In fact, the PSC is looking out so well for the shareholders of AEP that AEP’s stock price is close to its all-time high.

Let me give the Public Service Commission and legislators a list of people and places suffering in Letcher County because of your lack of caring and inaction or non-action.

There was a small church in the city of Neon that had services four days in the last billing cycle. They have a small congregation of dedicated people. Most of their congregation is on fixed incomes. They don’t even have a hot water heater in their church, and their $800 power bill for last month has caused a hardship on the small church that asked for no more than to hear the word of God.

There are also the widow women in Jenkins and Whitesburg who are raising their children on $850 a month. How about the laid off coal miner that’s losing his unemployment benefits from Eolia, Colson and Blackey?

Or you might dig a little deeper and find dozens of disabled veterans that have to sit in one room of their house with blankets over their doors, huddled up to a kerosene heater to keep warm.

These people live all over Letcher County.

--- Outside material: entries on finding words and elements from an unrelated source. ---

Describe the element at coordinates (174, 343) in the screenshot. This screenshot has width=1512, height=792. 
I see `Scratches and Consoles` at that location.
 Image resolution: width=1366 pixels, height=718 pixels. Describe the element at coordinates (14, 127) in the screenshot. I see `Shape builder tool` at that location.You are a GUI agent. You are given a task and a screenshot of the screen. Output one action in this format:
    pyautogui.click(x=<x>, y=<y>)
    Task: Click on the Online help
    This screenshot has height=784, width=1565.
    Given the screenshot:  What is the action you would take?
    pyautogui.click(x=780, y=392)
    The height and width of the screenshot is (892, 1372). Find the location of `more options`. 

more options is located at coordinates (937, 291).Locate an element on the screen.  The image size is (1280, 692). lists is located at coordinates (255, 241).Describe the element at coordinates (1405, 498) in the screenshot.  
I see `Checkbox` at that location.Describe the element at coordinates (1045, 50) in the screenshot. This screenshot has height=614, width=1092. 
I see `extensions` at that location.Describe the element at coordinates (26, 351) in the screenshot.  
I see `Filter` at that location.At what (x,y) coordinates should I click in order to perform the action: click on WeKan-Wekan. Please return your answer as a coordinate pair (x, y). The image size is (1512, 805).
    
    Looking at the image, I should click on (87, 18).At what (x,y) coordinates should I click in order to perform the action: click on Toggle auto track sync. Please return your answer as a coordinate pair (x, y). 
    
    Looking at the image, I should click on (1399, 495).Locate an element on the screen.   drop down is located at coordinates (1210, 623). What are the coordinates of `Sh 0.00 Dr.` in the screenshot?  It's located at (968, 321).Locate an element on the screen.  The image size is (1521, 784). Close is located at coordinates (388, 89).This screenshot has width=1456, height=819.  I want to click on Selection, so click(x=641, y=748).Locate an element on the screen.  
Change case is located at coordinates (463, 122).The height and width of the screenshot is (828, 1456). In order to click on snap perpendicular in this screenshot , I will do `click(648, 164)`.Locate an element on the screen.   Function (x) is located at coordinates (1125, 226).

I really don’t believe the members of the Public Service Commission read the January 22 edition of The Mountain Eagle and decided to answer the complaints that myself and others brought up in the fiscal court meeting. I truly don’t believe the members of the PSC care what the people in Letcher County and eastern Kentucky think.

I do know at least one of the legislators reads The Mountain Eagle every week — I guess to see what the public opinion is.

The new bills coming out this week will be much higher than last month. I don’t know what poor people are going to do. May God help us, because the PSC and legislators will not.